И конечно же, Рим, Рим, Рим!.. Новыми святилищами, выстроенными по образу и подобию древнеримских храмов, сделались лондонские банки. В архитектуре того же Английского банка возможно было опознать римские триумфальные арки и римские же храмы, посвящённые Весте[84], Солнцу и Луне!
Поэты называли Лондон «сердцем вселенной», и то пылко клялись в любви к этому городу, то желали ему погибнуть, как некогда погиб настоящий Вавилон!
В 1878 году Лондон обрёл истинный памятник викторианской эпохе. Египетский обелиск немыслимой древности был доставлен в железном цилиндрическом понтоне. Столько-то тысячелетий простоял он перед храмом Солнца, затем попал в цитадель эллинизма — Александрию. Затем его извлекли из горячего песка и доставили в столицу Англии. Каменная плита, вытесанная в каменоломне Древнего Египта, теперь стоит на берегу Темзы, охраняемая двумя бронзовыми сфинксами. На розовом граните видны иероглифические надписи — имена фараонов Тутмоса III и Рамзеса Великого. В Лондоне обелиск получил имя — «Игла Клеопатры». Теннисон[85] дал Игле Клеопатры свой поэтический голос. Обелиск заговорил словами поэта (опять же — поэта!): «Я видел закат четырёх великих империй! Я был, когда Лондона не было! И я здесь!» Туман и смог медленно разрушают гранит, иероглифы блекнут.
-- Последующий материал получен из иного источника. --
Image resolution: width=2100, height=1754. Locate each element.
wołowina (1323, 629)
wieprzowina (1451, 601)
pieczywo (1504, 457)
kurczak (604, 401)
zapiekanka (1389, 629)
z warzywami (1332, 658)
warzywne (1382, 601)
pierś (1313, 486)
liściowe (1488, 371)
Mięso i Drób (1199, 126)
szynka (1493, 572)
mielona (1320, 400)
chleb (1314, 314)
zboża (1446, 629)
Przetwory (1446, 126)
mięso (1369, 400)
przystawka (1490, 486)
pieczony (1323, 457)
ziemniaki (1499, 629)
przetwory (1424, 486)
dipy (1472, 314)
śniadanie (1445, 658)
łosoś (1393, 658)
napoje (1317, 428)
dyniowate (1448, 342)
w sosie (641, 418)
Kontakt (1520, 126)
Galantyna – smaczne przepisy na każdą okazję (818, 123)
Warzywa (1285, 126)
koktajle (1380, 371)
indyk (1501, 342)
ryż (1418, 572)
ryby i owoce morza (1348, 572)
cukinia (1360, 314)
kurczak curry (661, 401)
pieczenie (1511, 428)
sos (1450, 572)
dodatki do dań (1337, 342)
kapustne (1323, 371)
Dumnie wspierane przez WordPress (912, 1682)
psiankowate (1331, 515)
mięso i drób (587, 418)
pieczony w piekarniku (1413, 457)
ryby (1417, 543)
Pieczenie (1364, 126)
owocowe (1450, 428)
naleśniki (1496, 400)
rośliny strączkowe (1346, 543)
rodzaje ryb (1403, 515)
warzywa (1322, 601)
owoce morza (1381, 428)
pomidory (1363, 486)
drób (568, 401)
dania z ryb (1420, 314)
Но Игла Клеопатры стоит! В 1878 году, при установке обелиска, под него заложили запечатанные контейнеры; в них — мужской и женский костюмы, иллюстрированные газеты, сигары, бритвенный прибор, детские игрушки и — самое главное — полный комплект викторианских монет!..
Лондон и лондонцы...
На первом этаже проживают мистер и миссис Мик. Он шляпник, занимается крашением детских головных уборов в переносном бачке. Приветливый маленький человечек... В задней комнате живёт миссис Хелмот. Муж её, в прошлом оптик, теперь помещён в Хэнуэлл, в сумасшедший дом, поскольку страдает меланхолией и проявляет наклонность к самоубийству.
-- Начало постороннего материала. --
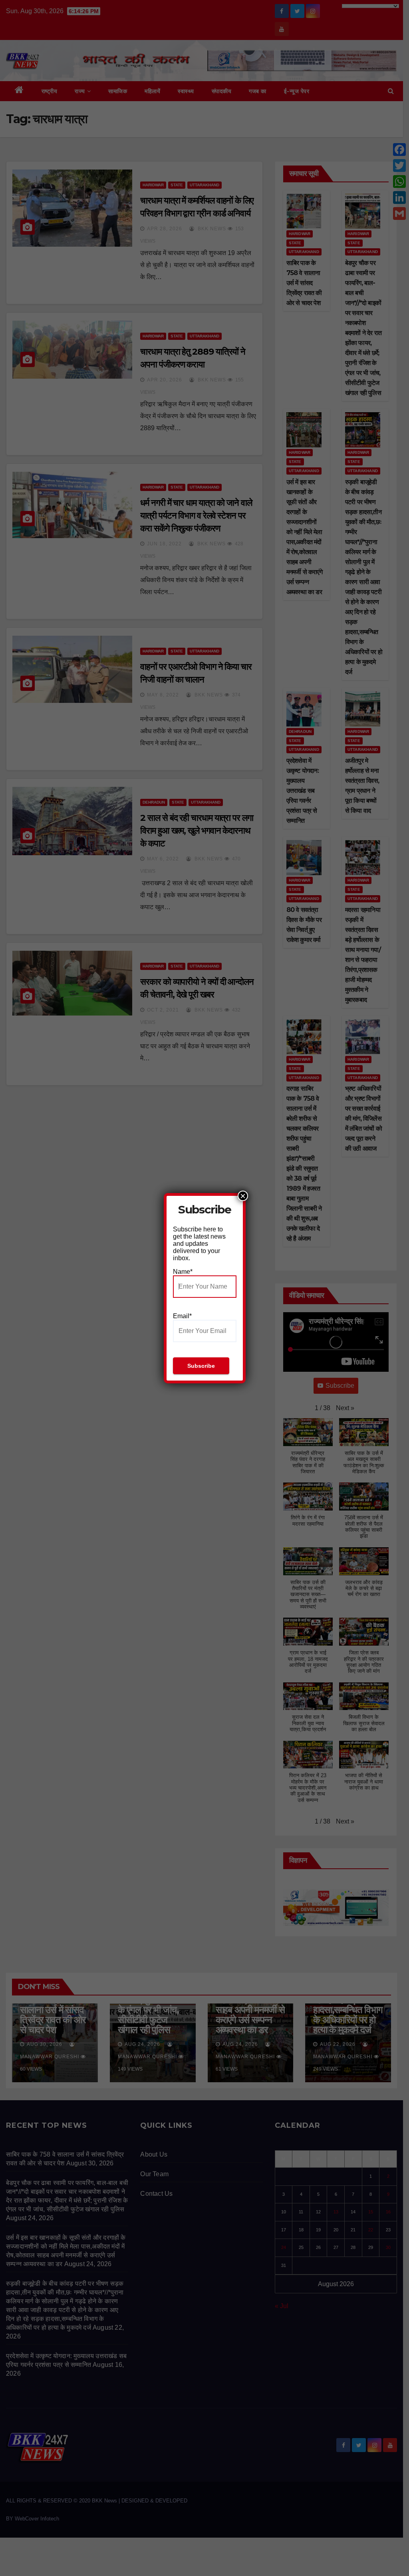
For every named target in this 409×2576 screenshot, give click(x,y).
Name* (183, 1271)
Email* (182, 1316)
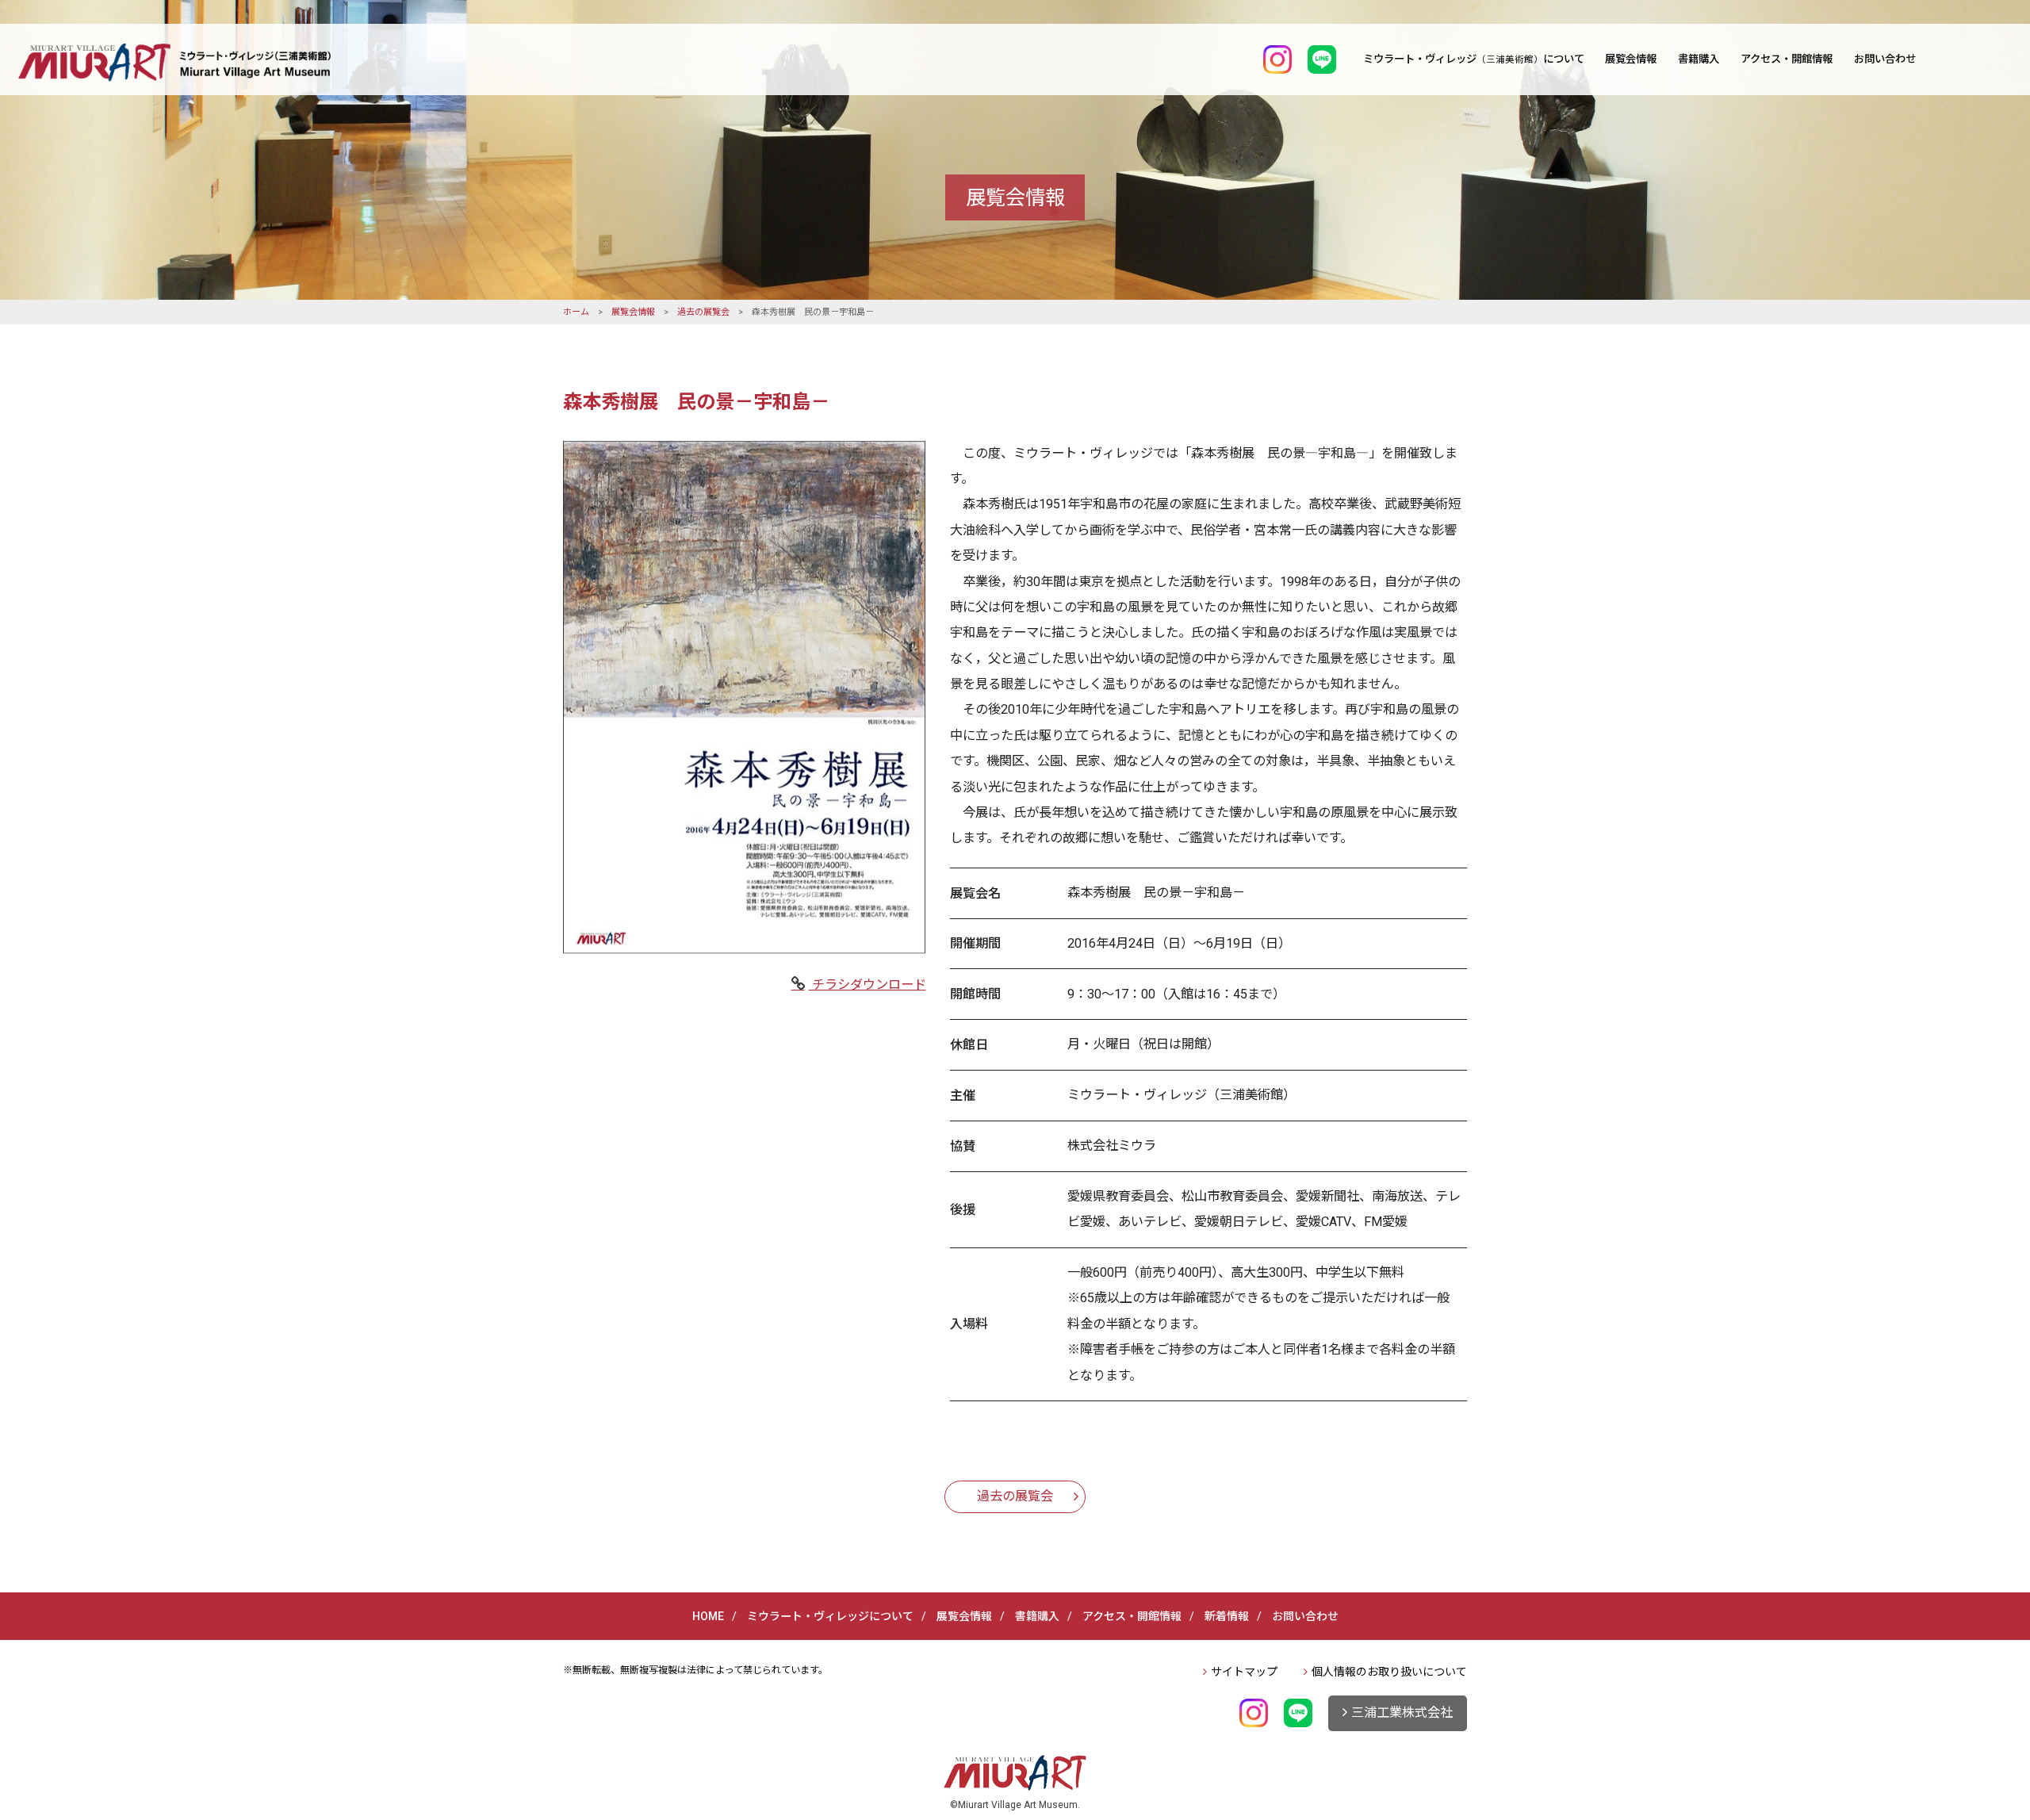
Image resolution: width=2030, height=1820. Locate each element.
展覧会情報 (1631, 59)
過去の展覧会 (703, 312)
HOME (708, 1616)
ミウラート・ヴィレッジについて (1473, 59)
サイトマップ (1244, 1671)
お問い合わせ (1885, 59)
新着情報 (1227, 1616)
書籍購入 (1698, 59)
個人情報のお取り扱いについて (1389, 1671)
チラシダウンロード (867, 984)
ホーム (576, 312)
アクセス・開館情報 (1787, 59)
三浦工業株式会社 (1402, 1712)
Здесь, в огромном городе, совершаются ежедневно неведомые большому миру подвиги милосердия. Здесь знают, что неимущим, лишённым всякой поддержки, удаётся свести концы с концами только благодаря великой доброте друг к другу — даже между незнакомцами. Это очень многое объясняет. Доброта людей друг к другу здесь бывает просто поразительна!..
А ещё викторианский Лондон — город трудящихся детей... Мальчики на побегушках, разносчики пива, уборщики конского навоза, одетые в красную униформу. Парнишки таскают чемоданы и сундуки на вокзалах, помогают пассажирам на стоянках омнибусов... Дети танцуют под звуки шарманки и играют в волан в проходных дворах...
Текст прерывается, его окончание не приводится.